EXTRACTED TEXT:
((
Can I Ask You a Question?
Twentieth Sunday After Pentecost •
October 22, 2017
Readings: Isaiah 45:9-12 and Habbakuk 1:2-5
Pastor Jeff Wells
Can I ask you a question? No, really, would you say “yes” if I said, “Can I ask you a question?” “Sure,” you say. “Why not.” Unless, of course, you think I am going to ask you a really hard question or one that you don’t want to answer. If your child or someone else’s child who you care about asked that same thing – “Can I ask you a question?” – would you say no? Not usually – OK, maybe if you are really busy and stressed or preoccupied. “Not right now” or “Can you hold onto your questions for later?”, you might say. Yet, generally, with children and with most of our family, friends, acquaintances, and even strangers, we are inclined to listen to their questions and try to respond. If we have that inclination even with people we don’t know well, how do you think God feels about the questions we pose all the time?
Today, we begin a six-week adventure through a deeply important existential and theological theme focused on posing challenging questions to God. The super title for this series is “Dear God…” and each week we will pose and try to answer a question that affects how we view our relationship with God and shapes how we live our lives. In the weeks to follow, we will address the following questions to God and try to discern God’s answers:
● Why Do You Allow Suffering?
))
WRITTEN TASK 1: Quote the sermon word for word, starting at the words "Today, we begin" and ending after "You Allow Suffering?".
WRITTEN TASK 2: Write what comes next in the sermon, picking up right after its last line.

RECORD SET:
((
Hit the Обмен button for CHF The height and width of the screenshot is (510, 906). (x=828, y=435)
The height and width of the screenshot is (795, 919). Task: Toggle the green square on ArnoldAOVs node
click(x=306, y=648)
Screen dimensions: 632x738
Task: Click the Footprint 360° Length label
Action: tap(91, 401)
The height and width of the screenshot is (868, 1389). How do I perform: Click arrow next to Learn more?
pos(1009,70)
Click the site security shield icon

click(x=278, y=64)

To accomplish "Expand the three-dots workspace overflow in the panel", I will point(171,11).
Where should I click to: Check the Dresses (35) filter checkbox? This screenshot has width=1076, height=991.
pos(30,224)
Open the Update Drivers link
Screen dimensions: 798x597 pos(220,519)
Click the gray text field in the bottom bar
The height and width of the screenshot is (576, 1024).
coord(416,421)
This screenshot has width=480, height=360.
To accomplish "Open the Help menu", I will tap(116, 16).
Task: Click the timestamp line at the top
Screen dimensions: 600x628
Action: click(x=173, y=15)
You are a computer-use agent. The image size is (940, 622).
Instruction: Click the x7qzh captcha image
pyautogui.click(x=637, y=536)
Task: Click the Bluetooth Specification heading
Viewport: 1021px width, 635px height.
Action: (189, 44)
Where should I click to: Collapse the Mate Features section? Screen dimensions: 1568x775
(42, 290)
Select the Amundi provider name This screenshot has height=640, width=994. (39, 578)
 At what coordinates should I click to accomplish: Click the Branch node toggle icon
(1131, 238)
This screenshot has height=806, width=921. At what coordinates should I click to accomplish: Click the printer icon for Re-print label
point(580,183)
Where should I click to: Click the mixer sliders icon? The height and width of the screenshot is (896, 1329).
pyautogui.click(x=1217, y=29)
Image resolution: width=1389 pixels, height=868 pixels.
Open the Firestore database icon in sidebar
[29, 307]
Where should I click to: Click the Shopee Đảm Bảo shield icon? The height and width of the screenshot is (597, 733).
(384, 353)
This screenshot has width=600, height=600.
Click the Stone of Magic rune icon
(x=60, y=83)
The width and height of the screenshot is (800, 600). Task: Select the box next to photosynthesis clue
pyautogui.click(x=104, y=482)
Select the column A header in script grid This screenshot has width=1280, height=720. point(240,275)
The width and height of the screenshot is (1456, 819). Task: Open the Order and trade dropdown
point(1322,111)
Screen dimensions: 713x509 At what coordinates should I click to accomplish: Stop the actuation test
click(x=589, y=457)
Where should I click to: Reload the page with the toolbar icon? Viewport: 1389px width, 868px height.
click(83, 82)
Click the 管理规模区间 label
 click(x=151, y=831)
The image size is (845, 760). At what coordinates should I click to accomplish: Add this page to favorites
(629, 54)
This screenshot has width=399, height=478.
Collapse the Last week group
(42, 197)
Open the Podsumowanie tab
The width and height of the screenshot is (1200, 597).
))
WRITTEN REPLY 1:
Today, we begin a six-week adventure through a deeply important existential and theological theme focused on posing challenging questions to God. The super title for this series is “Dear God…” and each week we will pose and try to answer a question that affects how we view our relationship with God and shapes how we live our lives. In the weeks to follow, we will address the following questions to God and try to discern God’s answers:
● Why Do You Allow Suffering?

WRITTEN REPLY 2:
● Do You Really Hear My Prayers?
● Why Should I Be Saved?
● What if I Don't Believe in You?
● Do You Really Have a Plan for My Life?
In addition to Pastor Elyse and me, we have a couple of really wonderful guest preachers coming at the end of the series. The whole series is outlined on our website, Facebook page, and in the newsletter, so I encourage you to look at the schedule and also, when you are not able to be present in worship, to check out the recordings on Facebook or the text of the sermons published each week on our website.
Today, I introduce this series with a reflection on whether it is even appropriate to query God and, if so, are there any limits and how does God respond. Our two scripture lessons show that the Bible is not consistent on this question. In the passage from Isaiah God essentially says, “I am your Creator – who are you to question me?” At an opposite extreme, the prophet Habakkuk, accuses God of not listening and not saving God’s people from oppression, injustice, tyranny, and violence. Here, God does not counter with “Who are you to question me?”, but, rather, says, “If you look, you will be amazed and astonished at what I am doing all around you.” These are not isolated instances, but representative of a spectrum of attitudes in the Bible and that continue to exist in Christian theology and practice about whether and in what circumstances it is appropriate to ask God challenging questions.
Really, if you think about it, it’s a bit laughable to imagine asking, “Dear God...Can I ask you a question?” The response I imagine from God is, “Duh, I’ve been waiting for you to ask! What took you so long?” In fact, if God is all-knowing, and I think she is, then she knows our questions before we ask – knows them all and has heard them all a few billion times before.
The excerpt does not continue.